→ PASSAGE
== == ==
Table service also makes for a relaxed meal as you don't have to keep popping up to serve yourself. When we ate at the restaurant on Staunton Street a few weeks ago, we ordered the two-hour free-flow package (HK$230) and sipped sangria while having a lazy meal.
Tapas make the perfect starters. Hubby loved the assortment of Iberico cold cuts and bruschetta while I gorged on the seared Hokkaido scallops in garlic and parsley oil and slow-cooked Galician octopus.
The tapas themselves would have filled us up but, of course, we couldn't miss the mains. My meatlover hubby ordered the 250g beef cab striploin served with piquillo peppers confit and homemade fries.
I rashly went for the arroz de bogavante. One serving of whole Boston lobster and rice picada cooked with nuts, tomatoes, parsley and garlic is meant for two so they kindly allowed me to take away the leftovers. "Hardly anyone finishes everything anyway," said Benedicto.
We were so full at the end so Benedicto recommended Los Helados, an assortment of homemade ice cream and sorbets.
A similarly decadent exeperience awaits at Bifteck in Wan Chai. The Fete du Bifteck Printemps brunch (HK$598) is a seasonal take on its popular weekend menu. Be prepared to dine for at least two hours as the meal comprises salad, a soup, two appetizers, a main, two sides and a dessert. Two hours of unlimited sparkling wine and sparkling rose can be poured for an additional HK$208.
== == ==
→ GIVEN DATA
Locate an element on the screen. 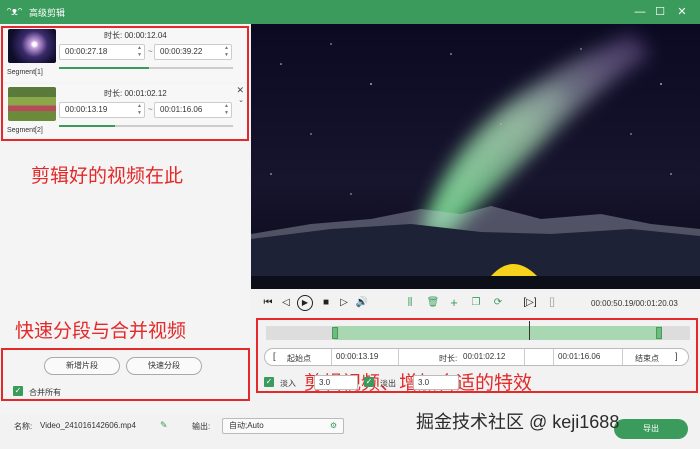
== == ==
→ EXERCISE DESCRIPTION
From the restaurant review, return the stretch that begins at the words "The tapas themselves" and stops after "and homemade fries.", copied word for word.

→ EXERCISE SOLUTION
The tapas themselves would have filled us up but, of course, we couldn't miss the mains. My meatlover hubby ordered the 250g beef cab striploin served with piquillo peppers confit and homemade fries.